O ano de 2026 começou com mudanças importantes no Instituto Nacional do Seguro Social (INSS), tanto nos valores pagos aos beneficiários, quanto nas regras para quem pretende se aposentar nos próximos anos.
Nesta semana, o governo definiu os novos valores da Previdência. Segurados que recebem acima do salário mínimoterão reajuste de 3,90%, conforme o índice aplicado aos benefícios que não seguem o piso nacional. Com isso, o teto do INSS sobe de R$ 8.157,41 para R$ 8.475,55.
As mudanças, porém, não ficam restritas ao bolso. Desde a aprovação da Reforma da Previdência, em novembro de 2019, parte das regras de aposentadoria muda todos os anos, com critérios progressivamente mais rígidos.
Para quem está perto da aposentadoria, entender quando será possível se aposentar e por qual regra virou um desafio.
Simulador do INSS ajuda no planejamento da aposentadoria
Para facilitar esse processo, o INSS disponibiliza um simulador de aposentadoria, acessível pelo site e pelo aplicativo Meu INSS.
A ferramenta permite:
✔ calcular o tempo de contribuição
✔ estimar o valor do benefício
✔ visualizar as regras aplicadas ao caso do contribuinte
O sistema utiliza os dados já registrados nas bases do INSS. A calculadora está atualizada com as novas regras, mas o resultado não garante direito à aposentadoria, servindo apenas para consulta.
O simulador só realiza cálculo completo para segurados que estejam a até cinco anos de adquirir o direito ao benefício.
Se houver divergência de informações ou dúvidas sobre regras e cálculos, especialistas recomendam buscar orientação jurídica em direito previdenciário.
Regras gerais de aposentadoria em 2026
Atualmente, a regra geral exige:
Mulheres: 62 anos de idade e 15 anos de contribuição
Homens: 65 anos de idade e 20 anos de contribuição
Essas condições valem para quem iniciou a contribuição a partir de novembro de 2019.

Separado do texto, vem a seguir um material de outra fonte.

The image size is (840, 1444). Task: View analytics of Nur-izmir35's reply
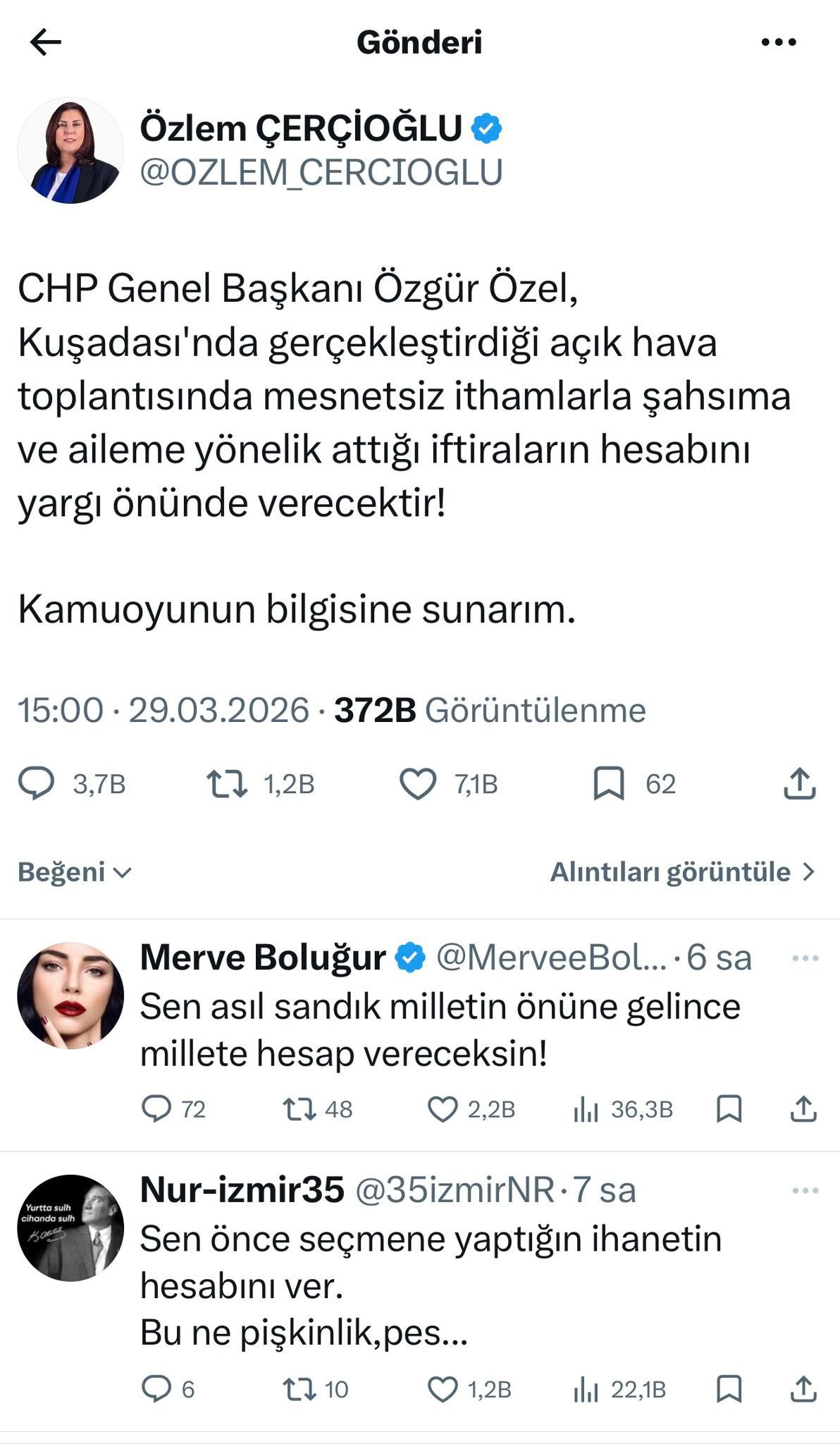coord(586,1390)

Regras de transição seguem até 2031 e ficam mais duras a cada ano
Para quem já contribuía antes da Reforma da Previdência, o governo criou regras de transição, que funcionam como um meio-termo entre a legislação anterior e a atual. Essas regras serão atualizadas anualmente até 2031, tornando o processo mais rigoroso.
Em 2026, as mudanças atingem principalmente três pontos:
1. Idade mínima (tempo de contribuição + idade mínima)
A idade mínima sobe seis meses por ano.
Em 2026, passa a ser:
Mulheres: 59 anos e 6 meses
Homens: 64 anos e 6 meses
O tempo de contribuição permanece:
30 anos (mulheres)
35 anos (homens)
2. Regra dos pontos
Somam-se idade + tempo de contribuição.
Em 2026, a pontuação mínima será de:
93 pontos para mulheres
103 pontos para homens
3. Tabela progressiva da idade mínima por tempo de contribuição
| Ano | Homens | Mulheres |
|---|---|---|
| 2026 | 64 anos e 6 meses | 59 anos e 6 meses |
| 2027 | 65 anos | 60 anos |
| 2028 | 65 anos | 60 anos e 6 meses |
| 2029 | 65 anos | 61 anos |
| 2030 | 65 anos | 61 anos e 6 meses |
| 2031 | 65 anos | 62 anos |
Quais são as cinco regras de transição da Previdência
As regras de transição permitem que o trabalhador escolha a que for mais vantajosa. Atualmente, existem cinco modalidades:
1. Tempo de contribuição + idade mínima (progressiva)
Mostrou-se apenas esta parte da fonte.